This hook is only available in internal environments where the ml_tracker library is accessible. Use add_to_ml_tracker() to add data that should be logged to the tracking system.

__init__(project: str, name: str, config: Dict, id=None) None[source]

TraceToOdpsHook

recis.hooks.trace_to_odps_hook.add_to_trace(name: str, tensor: Tensor | ndarray | list = None)[source]

Adds data to the trace map for ODPS logging.

This function adds training data to the global trace map that will be uploaded to ODPS tables. Supports tensors, numpy arrays, and lists.

Parameters:
  • name (str) – Name/key for the data being traced.

  • tensor (Union[torch.Tensor, np.ndarray, list]) – Data to be traced. Must be one of the supported types.

Raises:

ValueError – If the tensor type is not supported.

Example

>>> import torch
>>> import numpy as np
>>> # Add tensor data
>>> embeddings = torch.randn(100, 64)
>>> add_to_trace("user_embeddings", embeddings)
>>> # Add numpy array
>>> features = np.random.rand(100, 32)
>>> add_to_trace("item_features", features)
>>> # Add list data
>>> user_ids = [1, 2, 3, 4, 5]
>>> add_to_trace("user_ids", user_ids)

Note

Tensor data is automatically converted to numpy arrays for compatibility with ODPS. A warning is logged if data with the same name already exists.

class recis.hooks.trace_to_odps_hook.TraceToOdpsHook(config: Dict, fields: List[str], types: List[str], worker_num: int = 1, size_threshold: int = 52428800)[source]

Hook for tracing training data to ODPS tables.

The TraceToOdpsHook provides high-performance data collection and upload capabilities for training traces. It uses multiprocessing to avoid blocking the main training process and supports configurable batching and buffering.

Parameters:
  • config (Dict) – ODPS configuration dictionary containing connection details. Required keys: access_id, access_key, project, end_point, table_name. Optional keys: partition.

  • fields (List[str]) – List of field names for the ODPS table schema.

  • types (List[str]) – List of field types corresponding to the fields.

  • worker_num (int) – Number of worker processes for parallel uploads. Defaults to 1.

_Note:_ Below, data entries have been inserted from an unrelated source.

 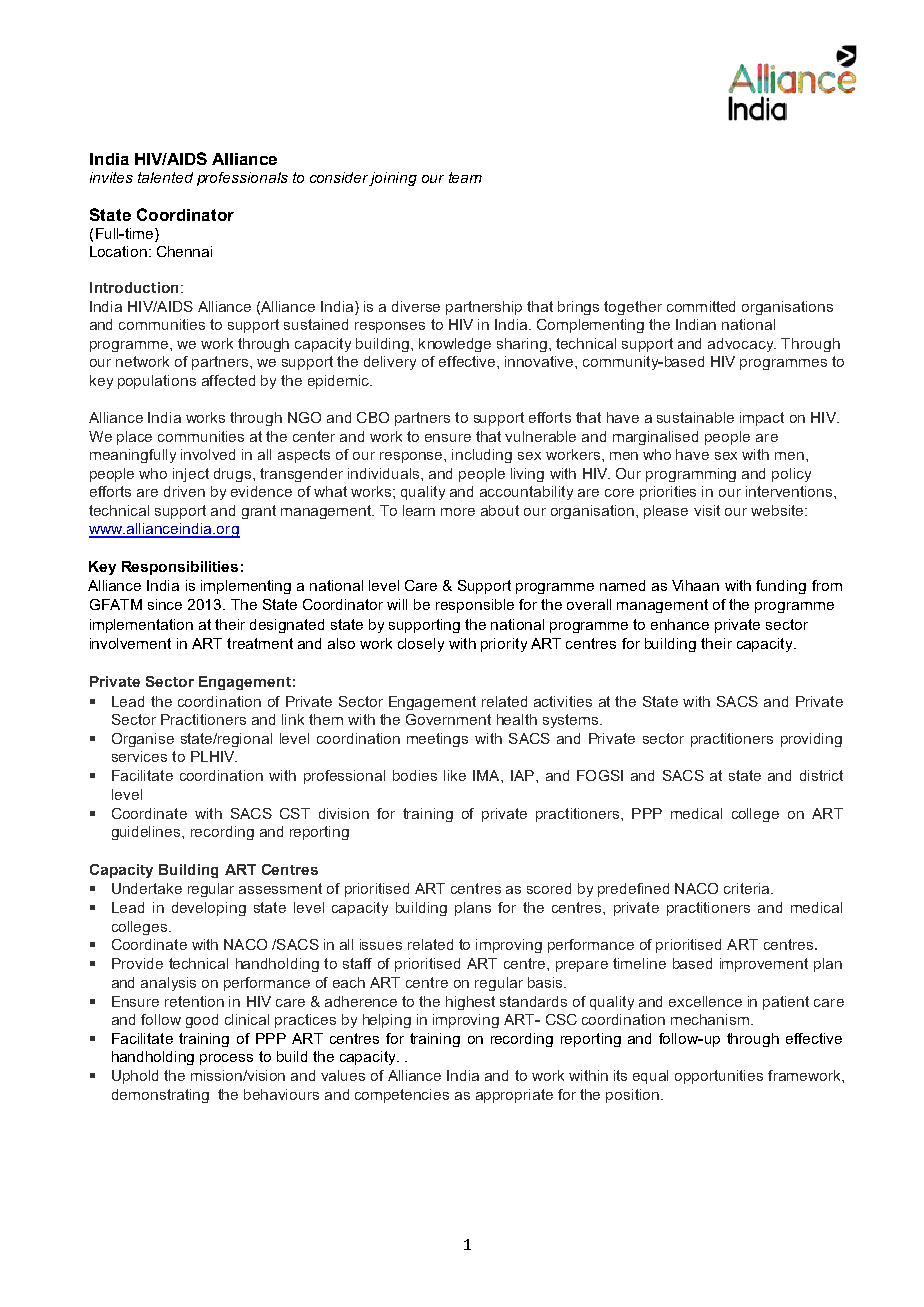 What do you see at coordinates (680, 624) in the page?
I see `enhance` at bounding box center [680, 624].
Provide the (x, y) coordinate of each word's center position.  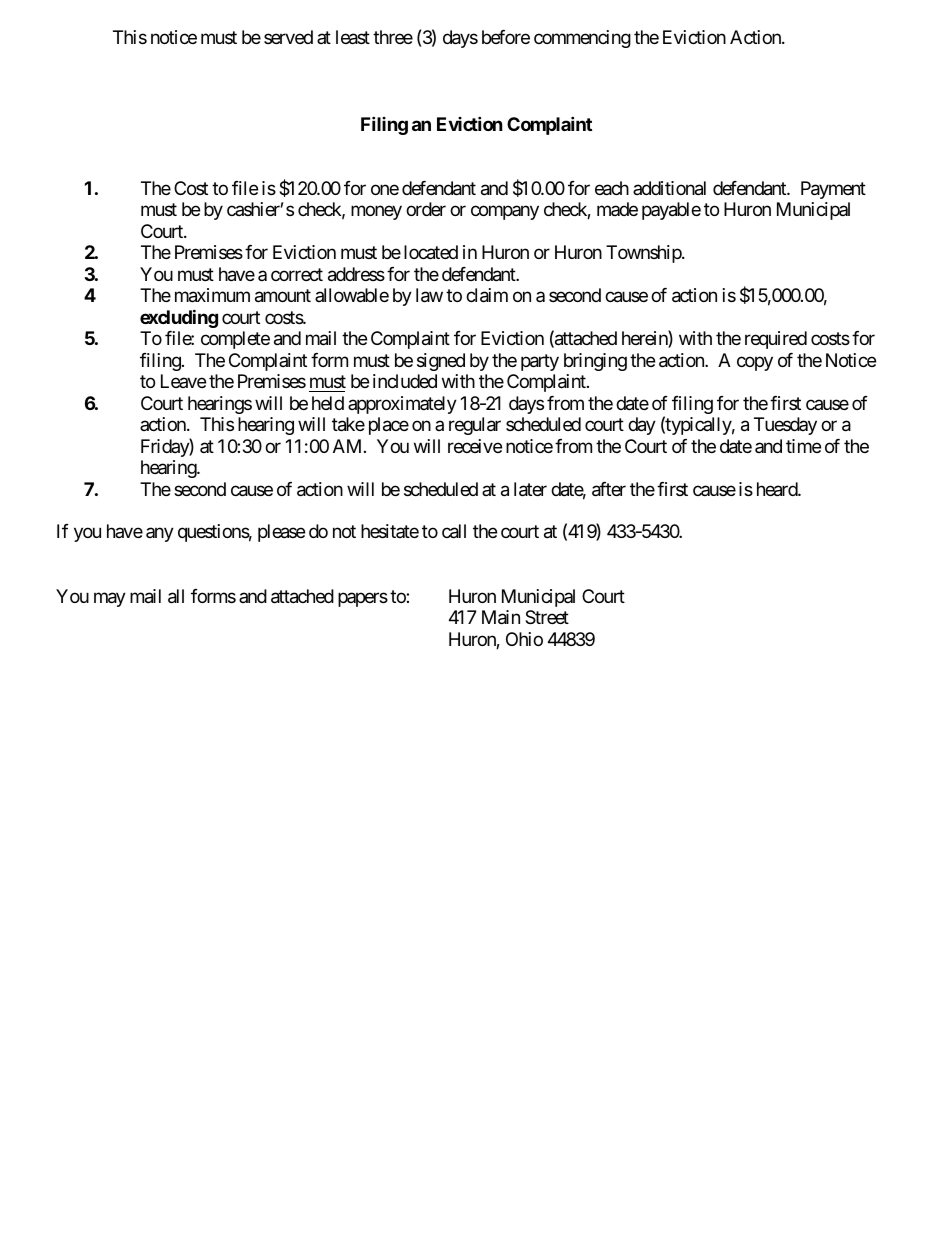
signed (441, 362)
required (776, 340)
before (506, 37)
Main (501, 617)
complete (235, 340)
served (288, 37)
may (110, 599)
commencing (582, 39)
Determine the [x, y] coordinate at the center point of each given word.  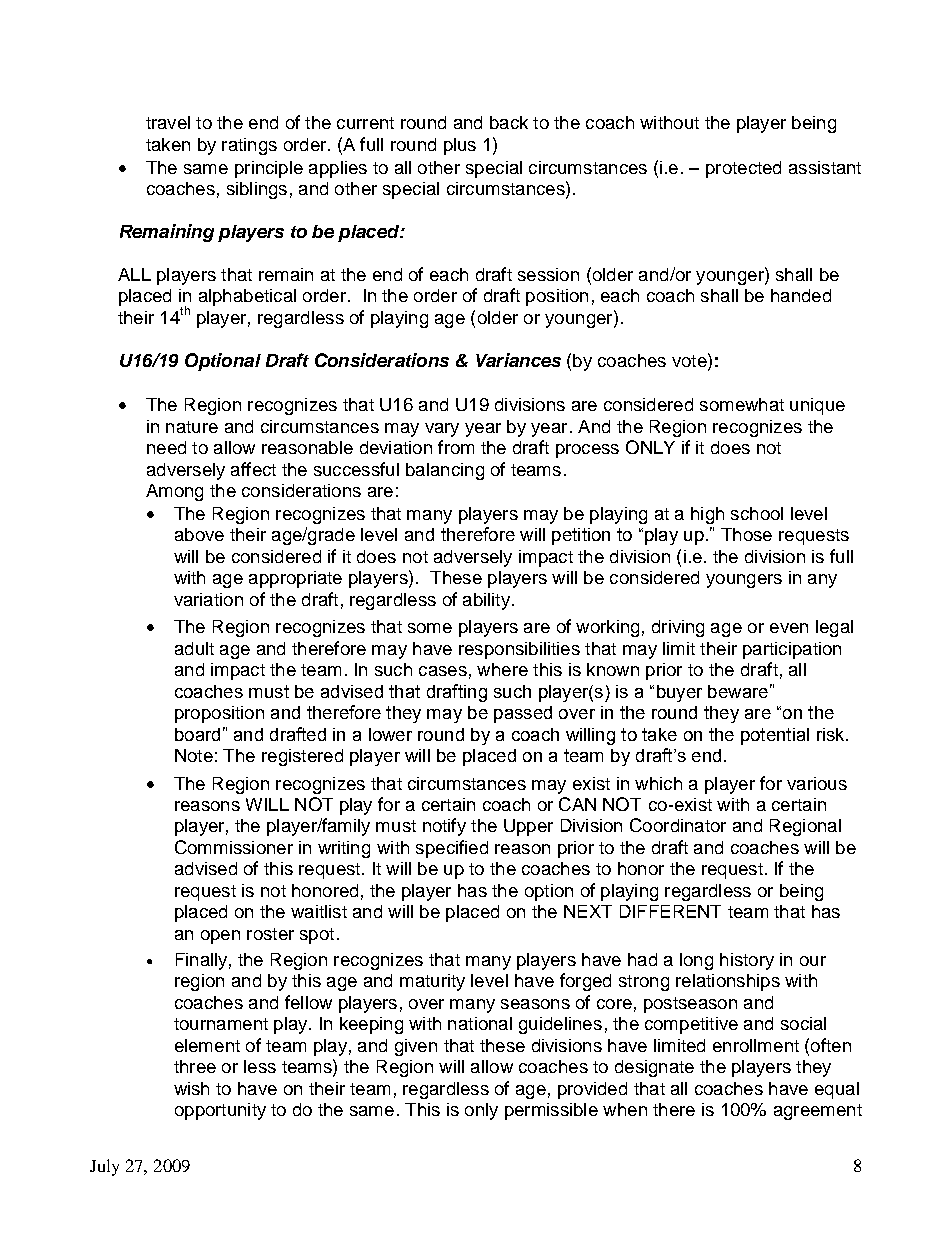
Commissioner [234, 847]
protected [743, 169]
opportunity [220, 1111]
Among [174, 492]
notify [444, 827]
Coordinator [678, 825]
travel [168, 122]
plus [460, 146]
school [757, 513]
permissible [551, 1111]
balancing [445, 471]
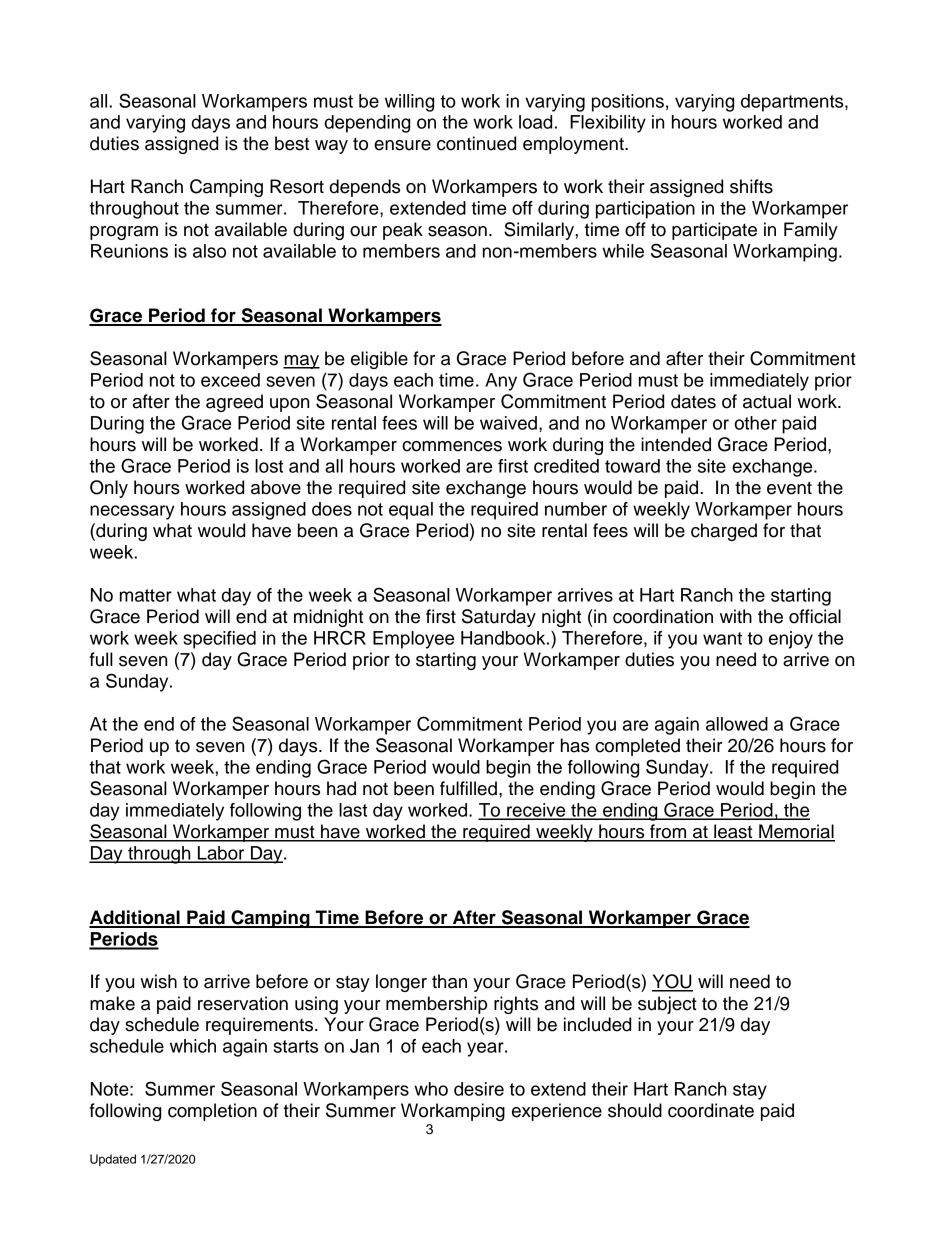  What do you see at coordinates (212, 1112) in the document?
I see `completion` at bounding box center [212, 1112].
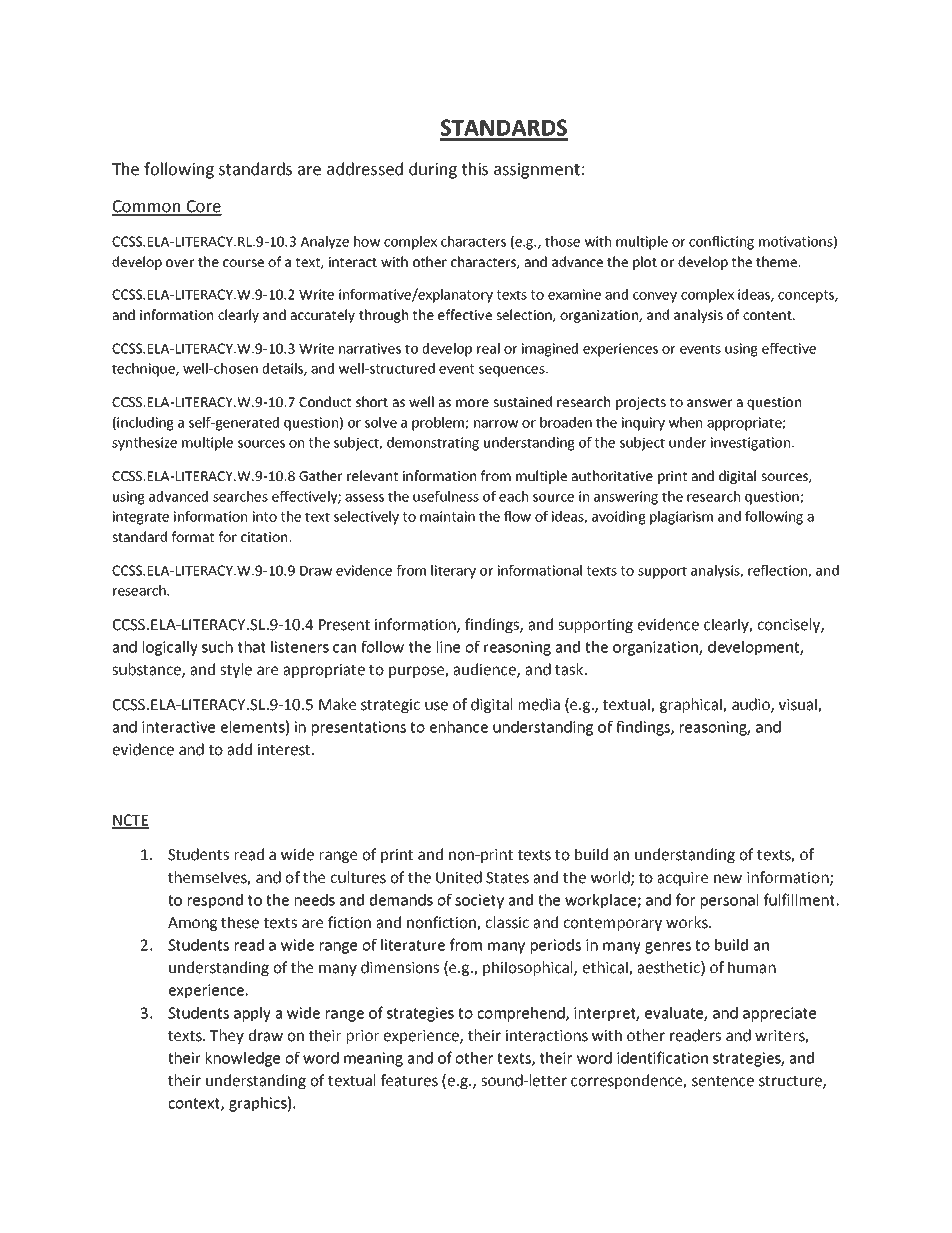  I want to click on usefulness, so click(446, 496).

  • size_threshold (int) – Buffer size threshold in bytes for triggering flushes. Defaults to 50 MiB.

queue

Multiprocessing queue for data transfer.

Type:

Queue

writer_num

Number of writer processes.

Type:

int

writers

List of writer process instances.

Type:

List[TraceWriter]

Example

>>> from recis.hooks import TraceToOdpsHook, add_to_trace
>>> # Configure ODPS connection
>>> config = {
...     "access_id": "your_access_id",
...     "access_key": "your_access_key",
...     "project": "your_project",
...     "end_point": "your_endpoint",
...     "table_name": "training_traces",
...     "partition": "dt=20231201",
... }
>>> # Define table schema
>>> fields = ["user_id", "item_id", "embedding", "score"]
>>> types = ["bigint", "bigint", "string", "double"]
>>> # Create hook
>>> odps_hook = TraceToOdpsHook(
...     config=config, fields=fields, types=types, worker_num=2
... )
>>> trainer.add_hook(odps_hook)
>>> # During training, add data to be traced
>>> add_to_trace("user_embeddings", user_embeddings)
>>> add_to_trace("item_scores", item_scores)
>>> # The hook will automatically upload data after each step

Note

This hook is only available in internal environments where ODPS access is configured. Use add_to_trace() to add data that should be uploaded to ODPS tables.

__init__(config: Dict, fields: List[str], types: List[str], worker_num: int = 1, size_threshold: int = 52428800) None[source]

MetricReportHook

class recis.hooks.metric_report_hook.MetricReportHook(model, report_args: ReportArguments | None = None)[source]
__init__(model, report_args: ReportArguments | None = None)[source]

HashTableFilterHook

class recis.hooks.filter_hook.HashTableFilterHook(filter_interval: int = 100)[source]

Hook for automatic hash table feature filtering during training.

This hook manages the lifecycle of features in hash tables by coordinating filtering operations across multiple hash table instances. It automatically updates step counters and triggers filtering operations at configurable intervals to remove stale or inactive features.

The hook integrates with the hash table filter system to:
  • Track global training steps for each hash table filter

  • Execute filtering operations at specified intervals

  • Provide comprehensive logging of filter activities

  • Support dynamic adjustment of filtering frequency

Parameters:

filter_interval (int, optional) – Number of training steps between filter operations. If None, filtering is disabled. Defaults to 100.

Examples:

Please refer to the documentation Feature Admission and Feature Filtering

# Create and configure filter hook
filter_hook = HashTableFilterHook(filter_interval=200)

# Training loop integration
for epoch in range(num_epochs):
    for step, batch in enumerate(dataloader):
        # ... training logic ...

        # Hook automatically manages filtering
        filter_hook.after_step(global_step=global_step)

        global_step += 1
__init__(filter_interval: int = 100)[source]

Initialize the hash table filter hook.

Parameters:

filter_interval (int, optional) – Number of training steps between filter operations. Must be positive. If None, filtering is disabled. Defaults to 100.

Example:

# Standard filtering every 100 steps
hook = HashTableFilterHook(filter_interval=100)

Custom Hooks

from recis.hooks import Hook

class CustomHook(Hook):
    def __init__(self, custom_param):
        self.custom_param = custom_param

    def before_train(self, trainer):
        print(f"Training started with {self.custom_param}")

    def after_step(self, trainer):
        if trainer.state.global_step % 1000 == 0:
            # Execute custom logic every 1000 steps
            self.custom_logic(trainer)

    def custom_logic(self, trainer):
        # Custom logic implementation
        pass

# Use custom hook
custom_hook = CustomHook("my_parameter")
trainer.add_hook(custom_hook)